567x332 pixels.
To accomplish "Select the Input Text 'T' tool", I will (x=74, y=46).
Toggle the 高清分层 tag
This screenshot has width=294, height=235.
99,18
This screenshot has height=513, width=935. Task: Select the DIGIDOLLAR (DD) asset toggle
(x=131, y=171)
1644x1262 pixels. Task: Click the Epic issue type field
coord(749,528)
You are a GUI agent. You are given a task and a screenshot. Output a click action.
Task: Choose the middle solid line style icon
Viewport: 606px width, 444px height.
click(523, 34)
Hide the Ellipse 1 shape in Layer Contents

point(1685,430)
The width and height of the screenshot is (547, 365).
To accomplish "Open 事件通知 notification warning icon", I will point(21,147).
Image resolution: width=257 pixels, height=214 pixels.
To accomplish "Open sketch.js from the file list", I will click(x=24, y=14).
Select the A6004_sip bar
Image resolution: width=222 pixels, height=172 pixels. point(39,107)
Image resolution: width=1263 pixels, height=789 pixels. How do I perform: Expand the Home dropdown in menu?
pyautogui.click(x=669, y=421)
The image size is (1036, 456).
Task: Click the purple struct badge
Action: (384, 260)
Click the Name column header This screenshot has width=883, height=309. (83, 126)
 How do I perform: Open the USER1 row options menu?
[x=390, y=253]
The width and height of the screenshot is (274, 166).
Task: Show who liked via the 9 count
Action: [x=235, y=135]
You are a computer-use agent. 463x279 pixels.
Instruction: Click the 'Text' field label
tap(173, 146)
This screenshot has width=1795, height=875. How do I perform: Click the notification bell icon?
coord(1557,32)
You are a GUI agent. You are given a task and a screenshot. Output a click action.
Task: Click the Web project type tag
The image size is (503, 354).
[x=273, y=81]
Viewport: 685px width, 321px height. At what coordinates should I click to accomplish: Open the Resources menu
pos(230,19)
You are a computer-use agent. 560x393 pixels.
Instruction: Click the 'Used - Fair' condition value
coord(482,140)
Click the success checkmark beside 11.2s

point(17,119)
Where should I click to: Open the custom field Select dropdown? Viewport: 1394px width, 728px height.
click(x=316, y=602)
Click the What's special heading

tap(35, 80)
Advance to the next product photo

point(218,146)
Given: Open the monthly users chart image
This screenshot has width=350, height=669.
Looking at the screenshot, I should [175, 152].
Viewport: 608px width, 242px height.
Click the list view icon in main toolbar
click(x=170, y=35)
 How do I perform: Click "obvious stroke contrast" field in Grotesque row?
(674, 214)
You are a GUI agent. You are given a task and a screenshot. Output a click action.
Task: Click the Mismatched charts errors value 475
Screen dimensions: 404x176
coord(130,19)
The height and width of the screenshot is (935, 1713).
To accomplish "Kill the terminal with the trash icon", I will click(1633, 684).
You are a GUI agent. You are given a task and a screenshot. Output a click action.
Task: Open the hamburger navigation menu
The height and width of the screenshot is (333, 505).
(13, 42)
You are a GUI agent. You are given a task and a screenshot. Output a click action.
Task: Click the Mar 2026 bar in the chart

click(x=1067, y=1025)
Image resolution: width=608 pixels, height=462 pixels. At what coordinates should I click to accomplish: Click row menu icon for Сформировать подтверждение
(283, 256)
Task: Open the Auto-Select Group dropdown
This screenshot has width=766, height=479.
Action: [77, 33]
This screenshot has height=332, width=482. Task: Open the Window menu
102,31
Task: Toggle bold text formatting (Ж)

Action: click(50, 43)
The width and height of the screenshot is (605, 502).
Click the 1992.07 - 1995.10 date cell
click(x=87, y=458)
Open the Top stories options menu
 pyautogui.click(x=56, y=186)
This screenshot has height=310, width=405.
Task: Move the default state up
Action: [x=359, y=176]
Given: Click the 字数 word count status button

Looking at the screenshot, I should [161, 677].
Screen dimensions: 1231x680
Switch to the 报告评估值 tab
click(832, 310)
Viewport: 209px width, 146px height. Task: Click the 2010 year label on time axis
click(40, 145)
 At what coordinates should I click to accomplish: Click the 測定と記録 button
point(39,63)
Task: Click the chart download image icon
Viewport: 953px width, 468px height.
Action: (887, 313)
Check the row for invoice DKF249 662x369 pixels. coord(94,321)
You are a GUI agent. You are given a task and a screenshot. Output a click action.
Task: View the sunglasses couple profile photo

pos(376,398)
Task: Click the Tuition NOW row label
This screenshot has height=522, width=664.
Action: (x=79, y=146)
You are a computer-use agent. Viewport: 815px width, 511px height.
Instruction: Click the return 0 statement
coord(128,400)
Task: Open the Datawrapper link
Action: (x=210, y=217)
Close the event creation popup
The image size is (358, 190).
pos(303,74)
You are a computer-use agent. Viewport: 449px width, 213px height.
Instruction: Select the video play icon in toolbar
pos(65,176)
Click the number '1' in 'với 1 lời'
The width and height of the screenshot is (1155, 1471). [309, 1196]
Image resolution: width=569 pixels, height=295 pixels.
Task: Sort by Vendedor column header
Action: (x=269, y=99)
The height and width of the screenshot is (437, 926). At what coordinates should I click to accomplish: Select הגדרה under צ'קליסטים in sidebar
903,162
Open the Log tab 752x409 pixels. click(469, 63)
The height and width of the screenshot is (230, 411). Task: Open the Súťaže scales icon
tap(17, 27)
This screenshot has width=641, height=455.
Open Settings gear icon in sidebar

---------------

▶ Task instructions
Reproduce the listing above verbatim, from the line containing "You are a computer-use agent. Viewport: 449px" through the end of the listing.

▶ Written answer
You are a computer-use agent. Viewport: 449px width, 213px height.
Instruction: Select the video play icon in toolbar
pos(65,176)
Click the number '1' in 'với 1 lời'
The width and height of the screenshot is (1155, 1471). [309, 1196]
Image resolution: width=569 pixels, height=295 pixels.
Task: Sort by Vendedor column header
Action: (x=269, y=99)
The height and width of the screenshot is (437, 926). At what coordinates should I click to accomplish: Select הגדרה under צ'קליסטים in sidebar
903,162
Open the Log tab 752x409 pixels. click(469, 63)
The height and width of the screenshot is (230, 411). Task: Open the Súťaže scales icon
tap(17, 27)
This screenshot has width=641, height=455.
Open Settings gear icon in sidebar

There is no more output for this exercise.